• **WORK TASK**: Going line by line through the material below, tally those that contain the word "Кнопка" and give the count by itself.

• **PROVIDED INFORMATION**:

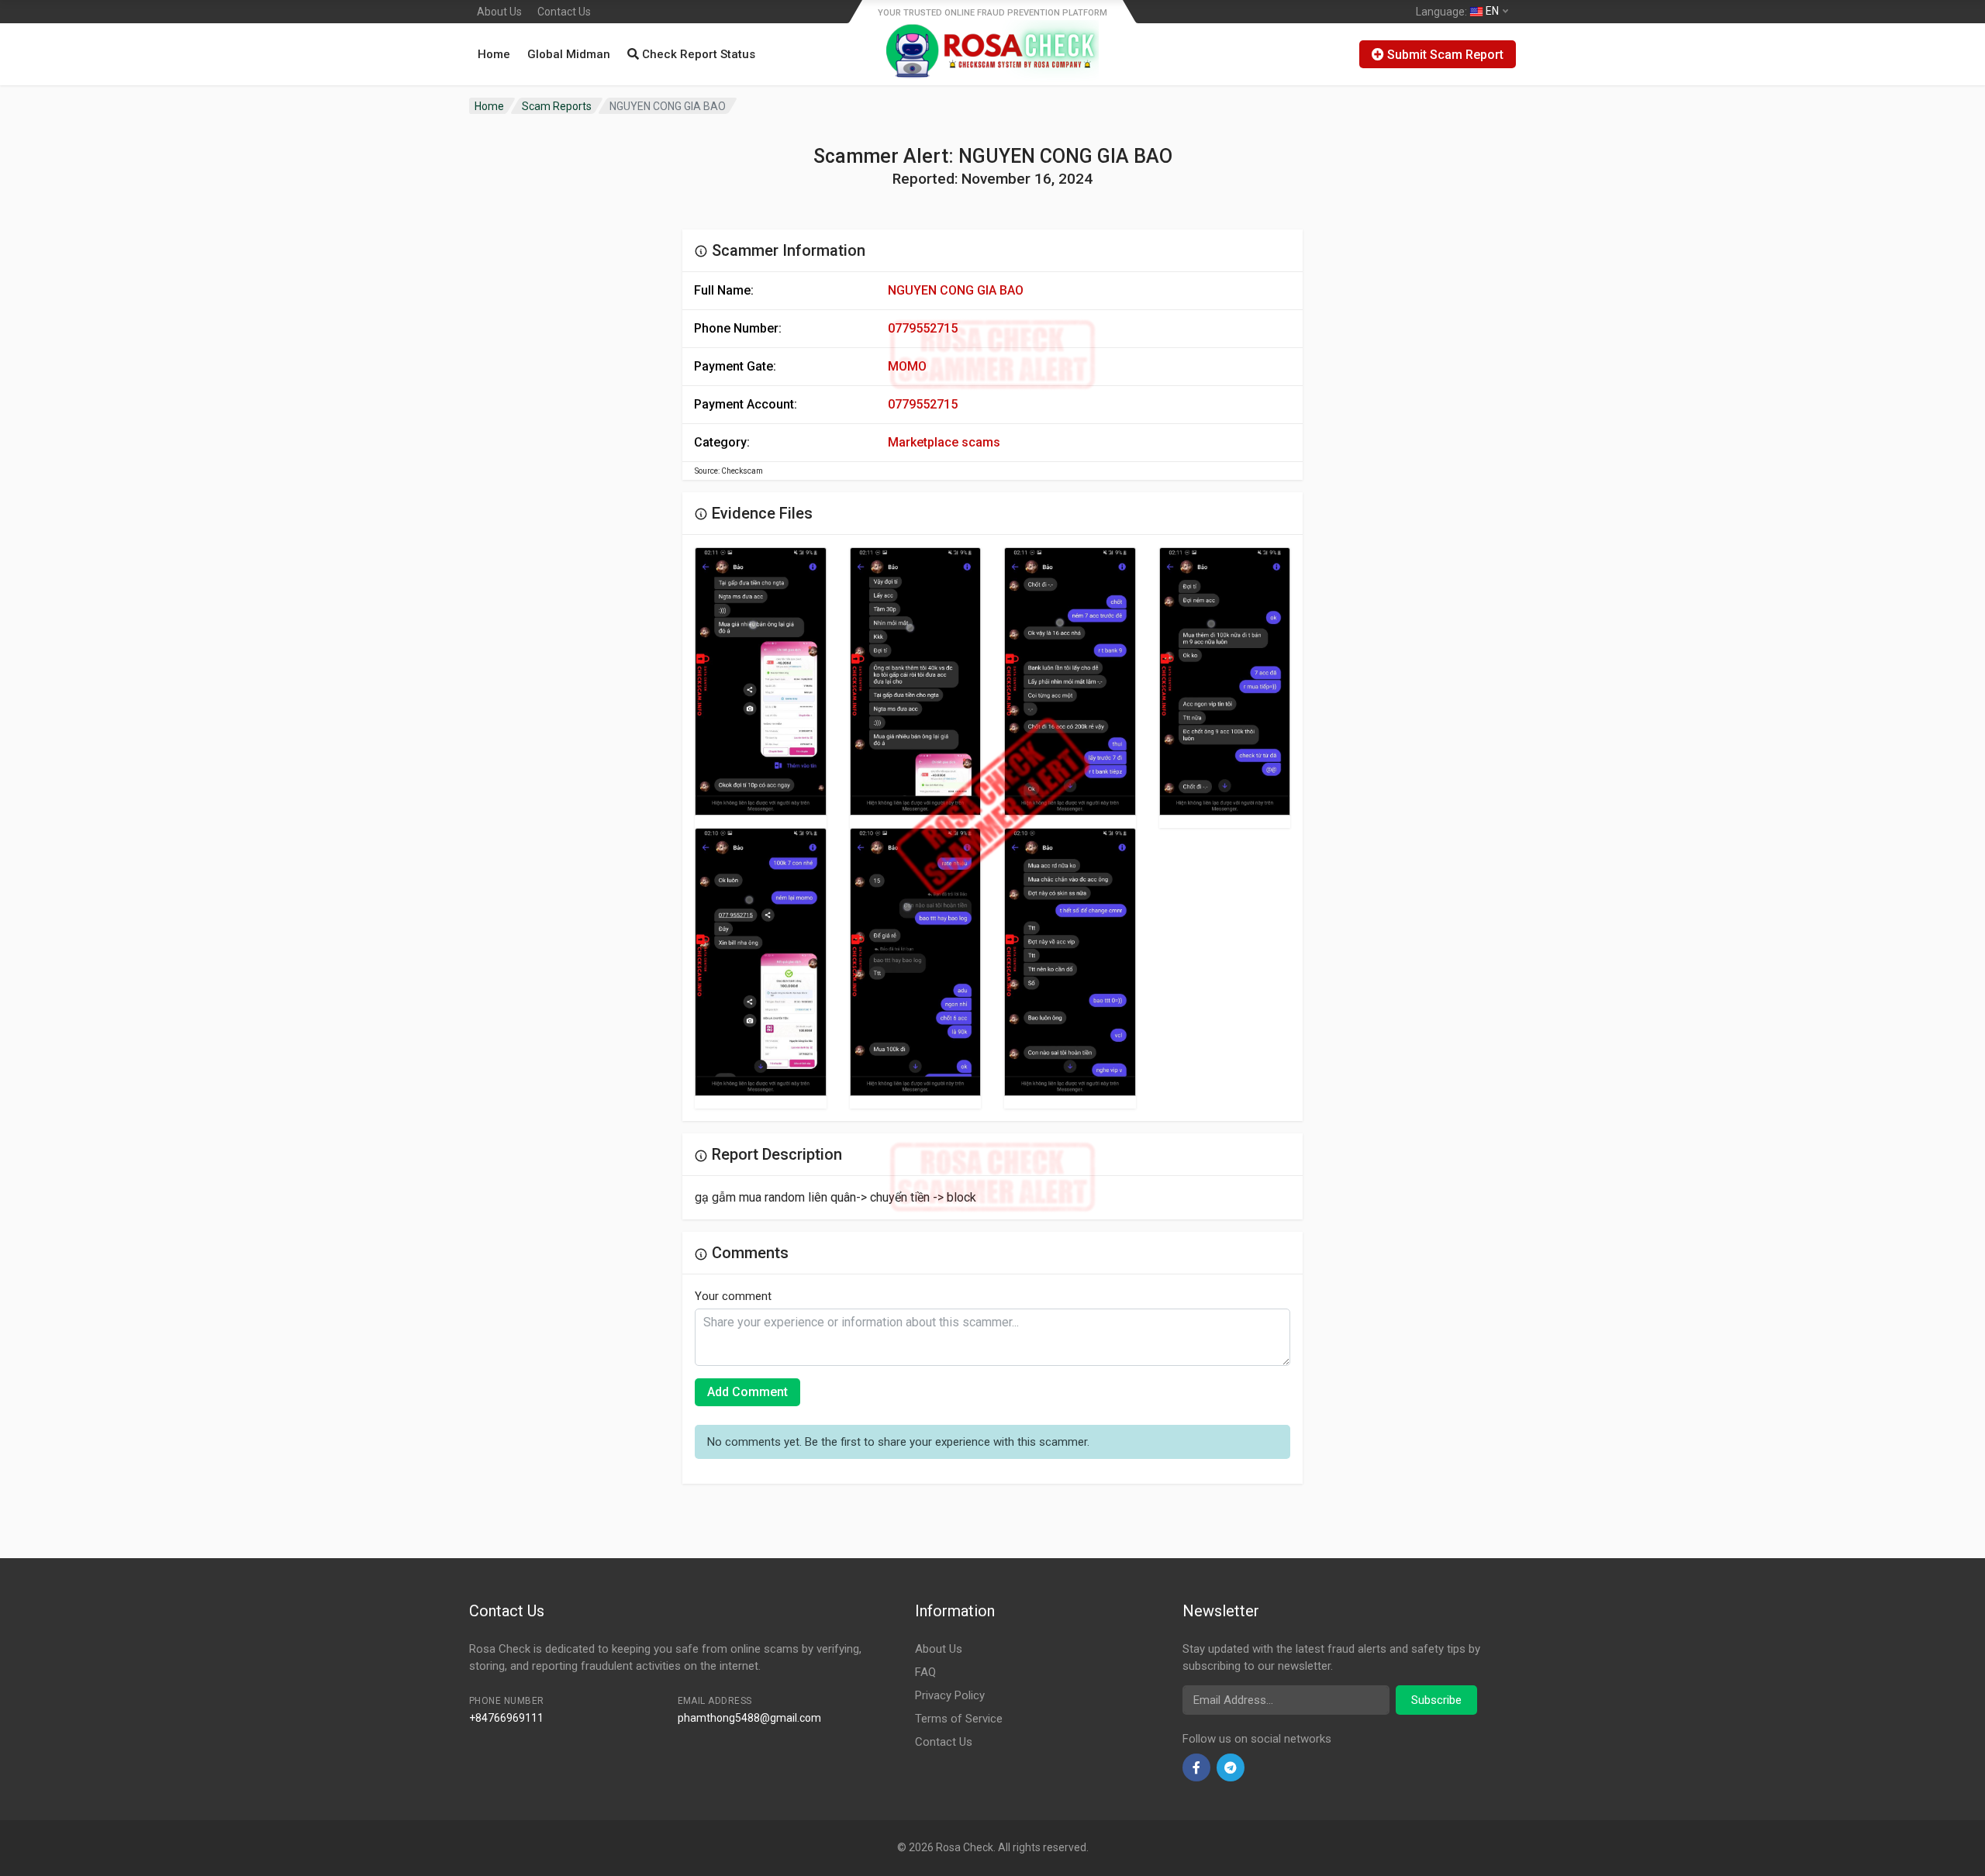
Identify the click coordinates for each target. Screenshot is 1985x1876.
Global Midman (568, 54)
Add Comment (747, 1392)
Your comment (733, 1296)
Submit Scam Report (1443, 54)
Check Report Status (697, 54)
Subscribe (1436, 1700)
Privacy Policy (950, 1695)
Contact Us (564, 11)
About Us (499, 11)
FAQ (925, 1672)
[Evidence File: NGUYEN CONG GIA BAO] (761, 681)
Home (494, 54)
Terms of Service (959, 1719)
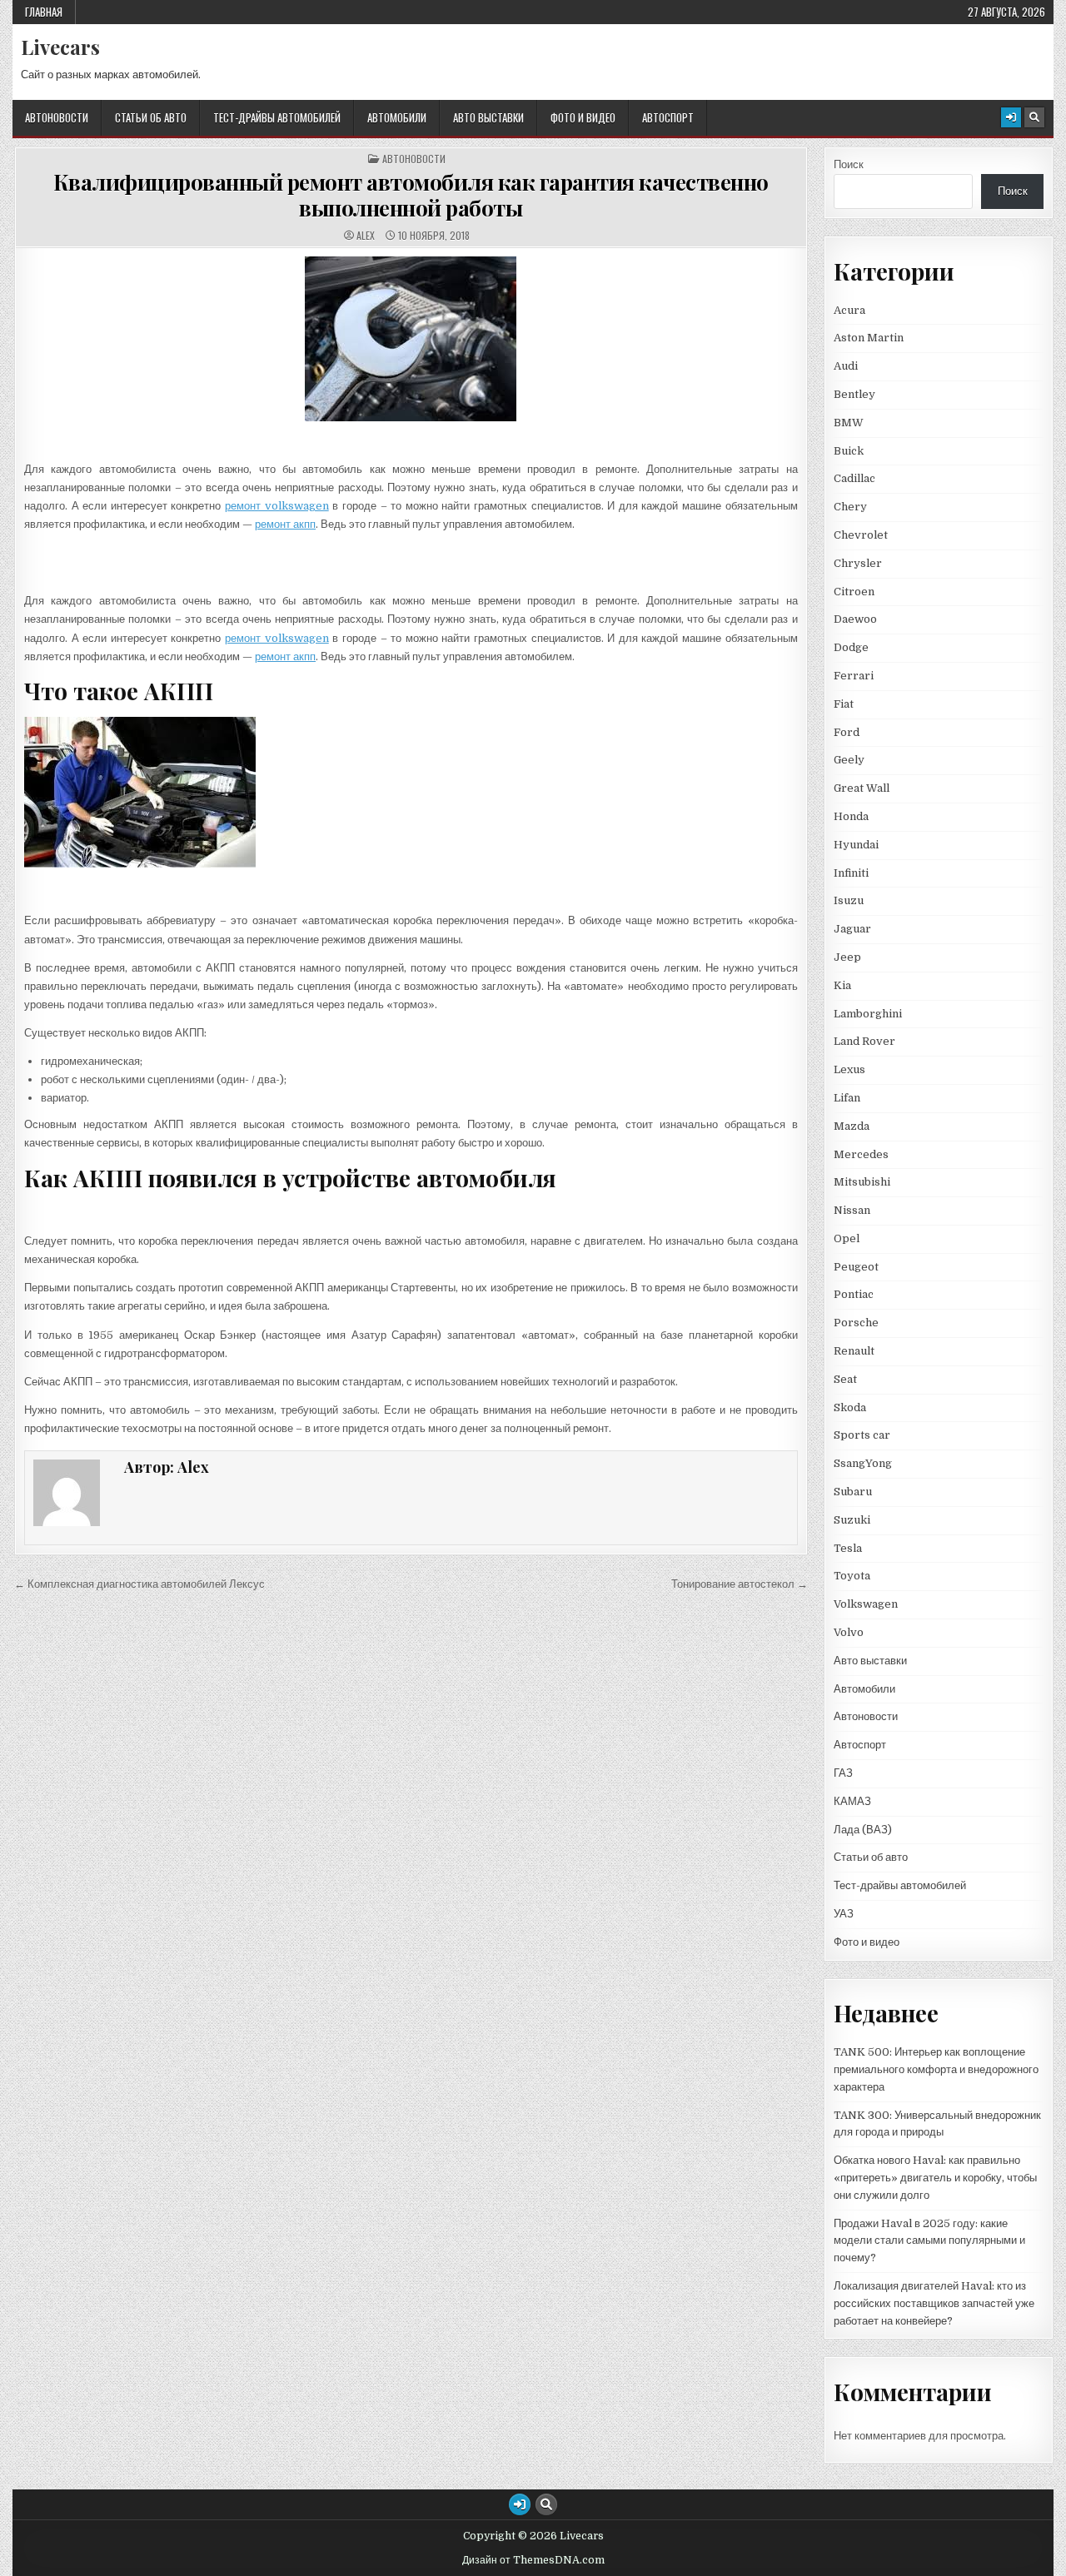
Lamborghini (868, 1013)
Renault (854, 1351)
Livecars (60, 46)
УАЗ (844, 1913)
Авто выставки (488, 117)
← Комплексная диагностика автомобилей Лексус (139, 1584)
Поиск (849, 164)
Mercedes (861, 1154)
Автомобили (396, 117)
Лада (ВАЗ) (863, 1829)
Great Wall (861, 788)
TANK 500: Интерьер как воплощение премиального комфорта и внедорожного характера (936, 2069)
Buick (849, 451)
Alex (365, 236)
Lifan (847, 1098)
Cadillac (854, 478)
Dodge (851, 647)
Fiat (844, 704)
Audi (846, 366)
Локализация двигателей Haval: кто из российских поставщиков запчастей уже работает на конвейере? (934, 2303)
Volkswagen (866, 1604)
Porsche (856, 1322)
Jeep (847, 957)
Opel (846, 1238)
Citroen (854, 591)
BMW (849, 422)
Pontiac (854, 1294)
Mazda (851, 1126)
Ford (846, 732)
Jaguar (852, 928)
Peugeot (856, 1267)
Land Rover (864, 1041)
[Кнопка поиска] (1034, 117)
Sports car (862, 1435)
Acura (849, 310)
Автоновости (56, 117)
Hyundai (856, 844)
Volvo (849, 1632)
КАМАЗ (852, 1801)
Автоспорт (668, 117)
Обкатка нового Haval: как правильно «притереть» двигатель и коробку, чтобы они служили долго (935, 2177)
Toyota (852, 1575)
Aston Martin (869, 337)
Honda (851, 816)
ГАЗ (843, 1773)
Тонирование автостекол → (739, 1584)
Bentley (854, 394)
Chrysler (858, 563)
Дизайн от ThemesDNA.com (533, 2560)
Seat (845, 1379)
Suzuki (852, 1520)
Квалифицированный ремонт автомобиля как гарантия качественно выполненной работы (411, 194)
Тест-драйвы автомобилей (277, 117)
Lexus (849, 1069)
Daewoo (855, 619)
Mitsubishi (862, 1182)
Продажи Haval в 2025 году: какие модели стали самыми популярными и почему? (929, 2241)
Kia (842, 985)
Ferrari (855, 675)
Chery (850, 506)
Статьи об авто (151, 117)
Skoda (850, 1407)
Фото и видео (582, 117)
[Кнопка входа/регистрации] (1011, 117)
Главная (43, 11)
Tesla (848, 1548)
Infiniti (851, 873)
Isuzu (849, 900)
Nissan (852, 1210)
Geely (849, 759)
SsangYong (863, 1463)
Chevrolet (861, 535)
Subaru (853, 1491)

• **RESULT FOR THIS TASK**: 2